Written By: Eileen GilBride
When a health care provider treats someone who has been injured, and the person receives payment from another for that injury, A.R.S. § 33-931 allows the health care provider to obtain a lien against that payment, except if the payment is from “health insurance” or underinsured and uninsured motorist coverage. Here, Elliott was injured in a car accident and was treated at Dignity Health. The usual and customary charges exceeded $160,000. Dignity perfected and recorded a health care lien for over $140,000 to secure payment for its services.
Farmers had issued Elliott an auto policy that included medpay coverage. Despite Dignity’s lien, Farmers paid Elliott $99,000 in medpay benefits. Dignity sued Farmers claiming it violated Dignity’s lien. The trial court dismissed Dignity’s suit, ruling that the medpay benefits were not subject to the lien.

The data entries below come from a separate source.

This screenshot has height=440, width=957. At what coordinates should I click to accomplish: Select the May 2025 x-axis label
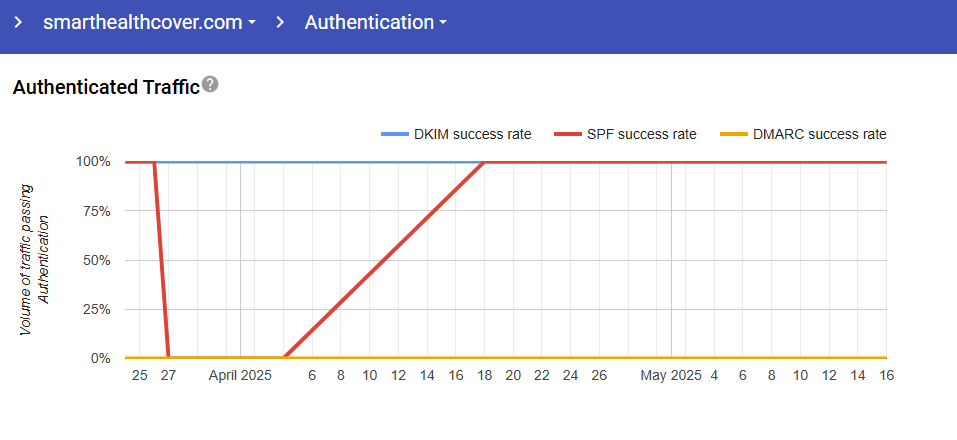(x=671, y=375)
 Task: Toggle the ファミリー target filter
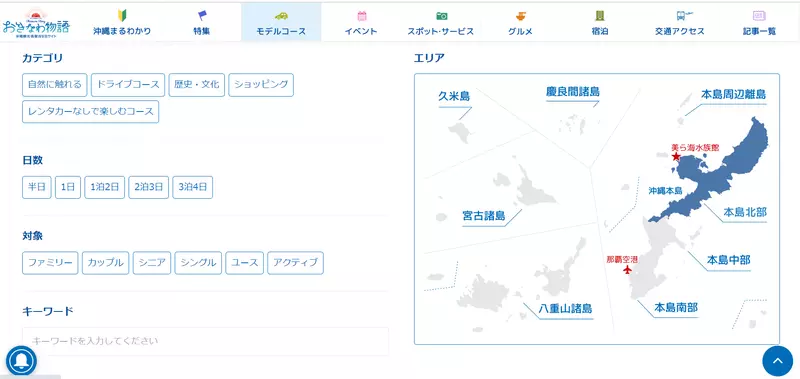pos(50,263)
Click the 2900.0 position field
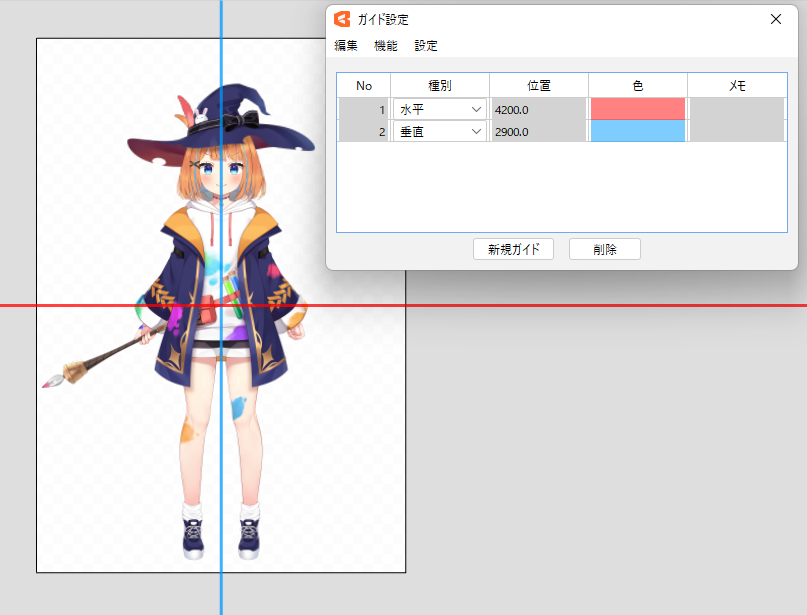 point(538,131)
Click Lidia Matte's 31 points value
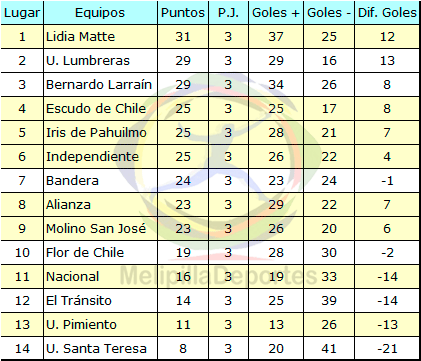The height and width of the screenshot is (361, 421). pyautogui.click(x=183, y=37)
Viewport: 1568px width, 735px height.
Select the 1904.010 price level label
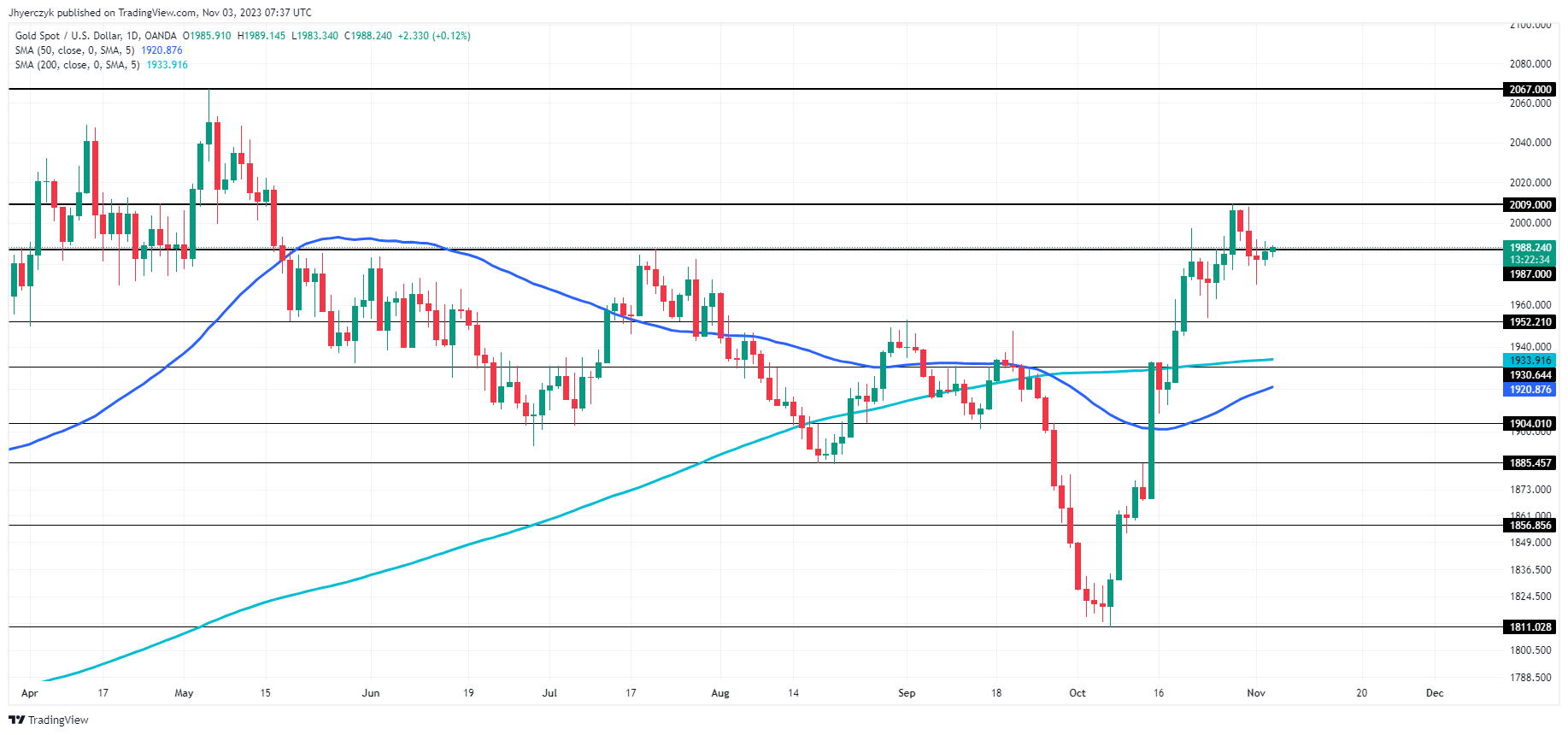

The court of appeals reversed. It went through the legislative history of the statute and rejected Farmer’s argument that “health insurance” means “health insurance as defined in A.R.S. § 20-259.01” [the uninsured/underinsured statute]. And in any event, the term “health insurance” is not defined in § 20-259.01. Had the legislature wanted to exempt “health insurance motorist coverage as defined in § 20-259.01,” it could have done so directly. The court also rejected the argument that the term “health insurance” had to mean the same as “medpay” because the contexts in which the statutes use the two terms is different. Indeed, another statute pertaining to an insurer’s lien—arguably more analogous to this situation—treats the two terms as different things. The court finally recognized that it had previously recognized the difference between health insurance and medpay coverage in a different context. Haisch v. Allstate Ins. Co. (Ct. App. 2000). For these reasons, the court held that the exclusion of health insurance from § 33-931 does not also exclude medpay coverage, and Farmers should have recognized Dignity’s lien.